Zitat Zitat von Thandor Beitrag anzeigen
Sarrazin ist bekannt für Aussagen, die frei von Beschönigungen sind. Er ist direkt. Ob er mit den Aussagen richtig liegt, ist ein anderes Thema.
Ich halte es für absolut lächerlich, dass der Mann für seine Aussage in seiner Kompetenz bei der Bundesbank beschnitten wurde. Nur weil er das gesagt hat ist er nicht weniger kompetent für diese Aufgabe. Aber in Deutschland ist political correctness, und wenn man sie auch nur als notwendig vermutet, ein absolutes Muss.
Besser kann man es nicht sagen

Zitat Zitat von Thandor Beitrag anzeigen
Der Zentrad der Juden hat Sarrazin sogar mit Hitler verglichen - selten habe ich erlebt, wie eine Institution sich derart lächerlich gemacht hat. Aber gut, der ist Rat ist sowieso ein ganz anderes Thema.
Das kann man laut sagen...

Zitat Zitat von Hmpf Beitrag anzeigen
Hmm, meinen Link hat hier keiner gelesen, oder?
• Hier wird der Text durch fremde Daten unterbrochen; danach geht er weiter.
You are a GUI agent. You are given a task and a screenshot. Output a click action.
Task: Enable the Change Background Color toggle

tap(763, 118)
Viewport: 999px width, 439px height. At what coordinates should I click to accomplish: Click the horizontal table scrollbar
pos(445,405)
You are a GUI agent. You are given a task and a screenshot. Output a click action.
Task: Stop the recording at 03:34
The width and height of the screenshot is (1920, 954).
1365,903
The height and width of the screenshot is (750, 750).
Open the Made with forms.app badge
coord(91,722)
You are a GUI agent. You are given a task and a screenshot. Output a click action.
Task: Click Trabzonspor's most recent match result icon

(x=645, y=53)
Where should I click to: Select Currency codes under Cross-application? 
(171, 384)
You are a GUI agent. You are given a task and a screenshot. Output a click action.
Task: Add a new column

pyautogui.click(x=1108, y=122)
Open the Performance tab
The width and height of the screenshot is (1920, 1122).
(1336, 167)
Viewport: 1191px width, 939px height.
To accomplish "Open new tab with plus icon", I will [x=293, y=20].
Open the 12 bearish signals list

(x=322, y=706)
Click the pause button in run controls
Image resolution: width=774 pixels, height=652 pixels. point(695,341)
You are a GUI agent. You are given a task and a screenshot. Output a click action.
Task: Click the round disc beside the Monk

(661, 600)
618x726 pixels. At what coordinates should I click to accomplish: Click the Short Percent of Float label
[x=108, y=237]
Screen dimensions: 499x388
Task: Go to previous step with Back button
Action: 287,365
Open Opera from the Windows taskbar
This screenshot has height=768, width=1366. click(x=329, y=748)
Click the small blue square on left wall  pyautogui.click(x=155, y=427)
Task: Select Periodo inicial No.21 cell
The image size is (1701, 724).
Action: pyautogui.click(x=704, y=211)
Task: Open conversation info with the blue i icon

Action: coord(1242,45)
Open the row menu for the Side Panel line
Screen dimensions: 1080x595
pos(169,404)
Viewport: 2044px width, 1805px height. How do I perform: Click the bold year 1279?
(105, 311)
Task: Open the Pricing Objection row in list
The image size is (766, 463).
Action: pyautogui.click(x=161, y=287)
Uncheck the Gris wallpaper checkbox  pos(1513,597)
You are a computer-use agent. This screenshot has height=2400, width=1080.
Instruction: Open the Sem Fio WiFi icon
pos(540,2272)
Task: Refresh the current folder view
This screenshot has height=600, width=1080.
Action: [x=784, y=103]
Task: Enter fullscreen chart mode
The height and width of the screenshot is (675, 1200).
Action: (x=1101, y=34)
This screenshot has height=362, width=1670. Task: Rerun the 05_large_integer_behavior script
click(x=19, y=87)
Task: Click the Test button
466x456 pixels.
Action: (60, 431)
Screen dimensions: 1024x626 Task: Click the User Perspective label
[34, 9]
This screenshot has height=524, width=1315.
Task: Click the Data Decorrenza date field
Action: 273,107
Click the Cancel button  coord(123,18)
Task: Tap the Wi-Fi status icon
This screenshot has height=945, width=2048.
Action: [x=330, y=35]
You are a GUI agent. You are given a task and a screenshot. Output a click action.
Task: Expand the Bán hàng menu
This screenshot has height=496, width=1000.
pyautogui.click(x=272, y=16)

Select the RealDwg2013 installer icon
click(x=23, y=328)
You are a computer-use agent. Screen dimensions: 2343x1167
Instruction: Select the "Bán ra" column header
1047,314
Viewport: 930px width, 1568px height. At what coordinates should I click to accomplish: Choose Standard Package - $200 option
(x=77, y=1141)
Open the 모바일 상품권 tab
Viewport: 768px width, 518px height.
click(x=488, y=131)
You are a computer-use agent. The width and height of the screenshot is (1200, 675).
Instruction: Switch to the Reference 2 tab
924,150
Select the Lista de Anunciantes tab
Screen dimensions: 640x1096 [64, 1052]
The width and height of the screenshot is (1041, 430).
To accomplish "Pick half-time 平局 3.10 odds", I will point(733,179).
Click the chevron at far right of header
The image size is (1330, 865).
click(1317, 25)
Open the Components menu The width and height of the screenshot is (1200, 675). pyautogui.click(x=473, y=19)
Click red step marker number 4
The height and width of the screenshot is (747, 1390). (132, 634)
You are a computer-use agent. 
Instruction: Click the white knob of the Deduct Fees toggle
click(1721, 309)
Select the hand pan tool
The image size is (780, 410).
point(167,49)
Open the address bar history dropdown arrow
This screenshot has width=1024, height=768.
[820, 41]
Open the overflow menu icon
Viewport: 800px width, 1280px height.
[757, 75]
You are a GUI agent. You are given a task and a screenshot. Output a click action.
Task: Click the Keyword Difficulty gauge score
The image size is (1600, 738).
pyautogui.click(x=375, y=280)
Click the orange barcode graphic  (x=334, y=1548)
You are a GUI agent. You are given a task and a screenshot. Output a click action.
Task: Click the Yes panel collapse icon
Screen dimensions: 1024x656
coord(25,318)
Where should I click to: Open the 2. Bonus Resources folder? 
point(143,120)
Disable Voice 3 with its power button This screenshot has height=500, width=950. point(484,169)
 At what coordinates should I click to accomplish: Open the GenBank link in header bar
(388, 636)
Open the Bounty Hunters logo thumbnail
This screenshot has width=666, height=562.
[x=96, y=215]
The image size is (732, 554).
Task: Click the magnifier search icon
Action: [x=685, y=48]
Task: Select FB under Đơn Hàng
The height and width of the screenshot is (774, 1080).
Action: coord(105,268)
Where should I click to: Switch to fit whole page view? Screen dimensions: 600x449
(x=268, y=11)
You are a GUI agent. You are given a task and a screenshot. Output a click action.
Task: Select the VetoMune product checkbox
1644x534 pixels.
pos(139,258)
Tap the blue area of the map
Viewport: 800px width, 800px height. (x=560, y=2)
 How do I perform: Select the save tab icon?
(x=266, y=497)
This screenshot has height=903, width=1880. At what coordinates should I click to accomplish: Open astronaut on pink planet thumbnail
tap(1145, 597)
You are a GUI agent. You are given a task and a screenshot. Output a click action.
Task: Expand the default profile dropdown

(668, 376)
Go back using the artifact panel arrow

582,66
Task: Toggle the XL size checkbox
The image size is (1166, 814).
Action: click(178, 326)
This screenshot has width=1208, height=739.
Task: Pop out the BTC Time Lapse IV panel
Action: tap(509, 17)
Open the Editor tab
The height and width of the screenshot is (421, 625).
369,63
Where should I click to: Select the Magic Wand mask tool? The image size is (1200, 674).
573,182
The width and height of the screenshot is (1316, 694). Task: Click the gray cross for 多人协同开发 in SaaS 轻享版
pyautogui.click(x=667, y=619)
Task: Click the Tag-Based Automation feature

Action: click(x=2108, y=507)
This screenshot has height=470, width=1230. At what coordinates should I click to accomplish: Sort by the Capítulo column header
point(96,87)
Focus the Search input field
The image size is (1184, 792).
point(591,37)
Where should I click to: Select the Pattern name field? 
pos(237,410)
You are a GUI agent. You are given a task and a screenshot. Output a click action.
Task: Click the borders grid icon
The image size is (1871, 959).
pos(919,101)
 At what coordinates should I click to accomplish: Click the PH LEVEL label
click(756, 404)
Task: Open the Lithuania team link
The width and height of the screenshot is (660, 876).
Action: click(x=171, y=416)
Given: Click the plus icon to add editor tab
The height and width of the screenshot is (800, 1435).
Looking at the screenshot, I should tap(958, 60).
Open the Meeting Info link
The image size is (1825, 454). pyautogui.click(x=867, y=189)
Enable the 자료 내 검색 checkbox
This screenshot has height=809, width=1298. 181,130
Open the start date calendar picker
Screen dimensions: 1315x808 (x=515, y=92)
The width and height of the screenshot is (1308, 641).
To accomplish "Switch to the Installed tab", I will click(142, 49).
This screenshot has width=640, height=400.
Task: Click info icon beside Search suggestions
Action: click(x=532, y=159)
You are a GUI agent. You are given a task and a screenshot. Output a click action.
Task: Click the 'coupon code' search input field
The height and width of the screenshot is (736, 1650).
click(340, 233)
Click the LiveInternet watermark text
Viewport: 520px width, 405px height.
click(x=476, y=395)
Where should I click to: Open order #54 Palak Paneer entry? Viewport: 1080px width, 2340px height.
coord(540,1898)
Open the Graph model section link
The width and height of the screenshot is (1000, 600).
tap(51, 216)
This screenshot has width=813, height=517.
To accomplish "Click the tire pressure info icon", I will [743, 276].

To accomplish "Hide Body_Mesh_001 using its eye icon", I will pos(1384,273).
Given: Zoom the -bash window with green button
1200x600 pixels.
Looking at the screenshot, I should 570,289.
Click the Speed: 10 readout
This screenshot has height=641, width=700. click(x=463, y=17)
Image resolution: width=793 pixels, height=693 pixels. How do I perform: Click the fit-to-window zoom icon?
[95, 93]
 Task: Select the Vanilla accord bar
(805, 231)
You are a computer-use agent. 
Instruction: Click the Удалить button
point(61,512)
Das Problem mit Sarrazin ist nicht, daß er mal ein bißchen längst fällige Kritik an einer Minderheit' gebracht hat, die sich sonst niemand zu äußern traut, sondern daß er es auf eine Weise getan hat, die eine große Verachtung zum Ausdruck bringt. Eine Bevölkerungsgruppe zu verachten hat aber noch nie die evtl. vorhandenen Probleme in/mit dieser Bevölkerungsgruppe gelöst und trägt nichts, aber auch gar nichts, zu einer besseren Debattenkultur bei. Es sorgt lediglich dafür daß alle, die schon immer so ein vages Gefühl hatten, daß doch diese Bevölkerungsgruppe irgendwie suspekt ist (weil anders, d.h. - sagt der menschliche Herdeninstikt - potentiell gefährlich), sich in *ihrer* Gruppenzugehörigkeit bestätigt fühlen und daher ein warmes, wohliges Zusammengehörigkeitsgefühl spüren, daß auf dem "Wir gegen Die"-Prinzip beruht. Ein besseres Zusammenleben erzeugt das nicht. Die verachtete Bevölkerungsgruppe reagiert nämlich im Normalfall nicht mit besserer 'Anpassung', was auch immer das sein mag, sondern mit Rückzug und oft ebenfalls mit Verachtung. Also: ganz tolle Kommunikationsstrategie.